## Data records
###
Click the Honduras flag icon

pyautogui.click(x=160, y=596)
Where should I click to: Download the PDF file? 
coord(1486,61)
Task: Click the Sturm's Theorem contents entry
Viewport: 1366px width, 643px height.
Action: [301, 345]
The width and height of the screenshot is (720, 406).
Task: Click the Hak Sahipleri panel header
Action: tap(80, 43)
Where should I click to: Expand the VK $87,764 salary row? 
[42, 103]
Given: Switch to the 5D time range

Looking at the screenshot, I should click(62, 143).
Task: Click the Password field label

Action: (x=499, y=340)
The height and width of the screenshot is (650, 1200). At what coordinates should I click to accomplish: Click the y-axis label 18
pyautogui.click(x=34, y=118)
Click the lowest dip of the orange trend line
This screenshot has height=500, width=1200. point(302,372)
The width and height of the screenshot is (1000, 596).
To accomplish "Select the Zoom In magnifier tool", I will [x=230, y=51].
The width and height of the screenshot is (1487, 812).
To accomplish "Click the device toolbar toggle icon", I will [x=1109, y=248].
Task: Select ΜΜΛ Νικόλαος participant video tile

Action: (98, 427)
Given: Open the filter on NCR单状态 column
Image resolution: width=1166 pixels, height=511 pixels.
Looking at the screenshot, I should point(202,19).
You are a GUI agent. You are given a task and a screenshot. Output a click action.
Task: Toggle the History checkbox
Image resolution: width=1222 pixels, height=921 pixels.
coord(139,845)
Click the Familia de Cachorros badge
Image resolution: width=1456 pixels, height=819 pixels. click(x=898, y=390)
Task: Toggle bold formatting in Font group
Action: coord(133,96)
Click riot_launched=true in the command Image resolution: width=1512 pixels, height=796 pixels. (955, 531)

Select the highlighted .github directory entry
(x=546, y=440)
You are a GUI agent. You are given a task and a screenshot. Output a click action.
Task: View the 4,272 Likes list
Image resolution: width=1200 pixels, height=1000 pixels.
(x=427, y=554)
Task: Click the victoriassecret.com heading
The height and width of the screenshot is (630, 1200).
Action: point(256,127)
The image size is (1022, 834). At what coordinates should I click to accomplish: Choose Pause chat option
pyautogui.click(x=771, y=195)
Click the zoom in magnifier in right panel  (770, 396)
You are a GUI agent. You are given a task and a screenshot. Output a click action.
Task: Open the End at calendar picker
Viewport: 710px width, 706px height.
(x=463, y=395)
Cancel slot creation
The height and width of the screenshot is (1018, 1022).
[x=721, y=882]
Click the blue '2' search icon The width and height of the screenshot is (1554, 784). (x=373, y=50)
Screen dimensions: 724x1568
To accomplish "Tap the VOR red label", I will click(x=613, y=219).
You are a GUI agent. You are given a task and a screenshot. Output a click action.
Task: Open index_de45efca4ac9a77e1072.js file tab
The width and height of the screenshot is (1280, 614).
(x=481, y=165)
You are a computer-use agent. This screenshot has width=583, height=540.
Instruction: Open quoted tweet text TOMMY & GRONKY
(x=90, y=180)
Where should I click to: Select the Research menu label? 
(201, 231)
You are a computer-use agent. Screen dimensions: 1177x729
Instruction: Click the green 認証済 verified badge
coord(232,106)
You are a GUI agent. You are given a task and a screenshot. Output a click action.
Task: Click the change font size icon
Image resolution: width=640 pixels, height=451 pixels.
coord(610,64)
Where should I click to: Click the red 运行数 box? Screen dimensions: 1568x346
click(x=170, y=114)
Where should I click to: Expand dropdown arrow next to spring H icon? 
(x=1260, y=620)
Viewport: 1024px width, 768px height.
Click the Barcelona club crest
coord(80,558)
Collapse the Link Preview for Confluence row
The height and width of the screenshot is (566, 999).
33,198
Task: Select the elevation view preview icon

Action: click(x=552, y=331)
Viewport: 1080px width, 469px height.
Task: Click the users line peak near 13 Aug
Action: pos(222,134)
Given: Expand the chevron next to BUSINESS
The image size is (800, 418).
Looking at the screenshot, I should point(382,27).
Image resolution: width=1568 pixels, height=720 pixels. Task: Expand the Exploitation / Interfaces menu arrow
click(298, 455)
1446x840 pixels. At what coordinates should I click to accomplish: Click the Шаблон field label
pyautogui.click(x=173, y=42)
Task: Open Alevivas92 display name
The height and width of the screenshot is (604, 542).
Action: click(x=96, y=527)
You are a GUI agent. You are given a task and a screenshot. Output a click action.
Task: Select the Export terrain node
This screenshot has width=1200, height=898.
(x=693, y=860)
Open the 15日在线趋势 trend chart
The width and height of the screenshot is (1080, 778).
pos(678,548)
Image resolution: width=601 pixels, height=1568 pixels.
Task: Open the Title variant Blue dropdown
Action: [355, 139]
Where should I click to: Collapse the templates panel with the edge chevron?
###
## What the exercise asks
Each line holding the word "chevron" must be pulled from the records.

## Written response
Given: Expand the chevron next to BUSINESS
Where should I click to: Collapse the templates panel with the edge chevron?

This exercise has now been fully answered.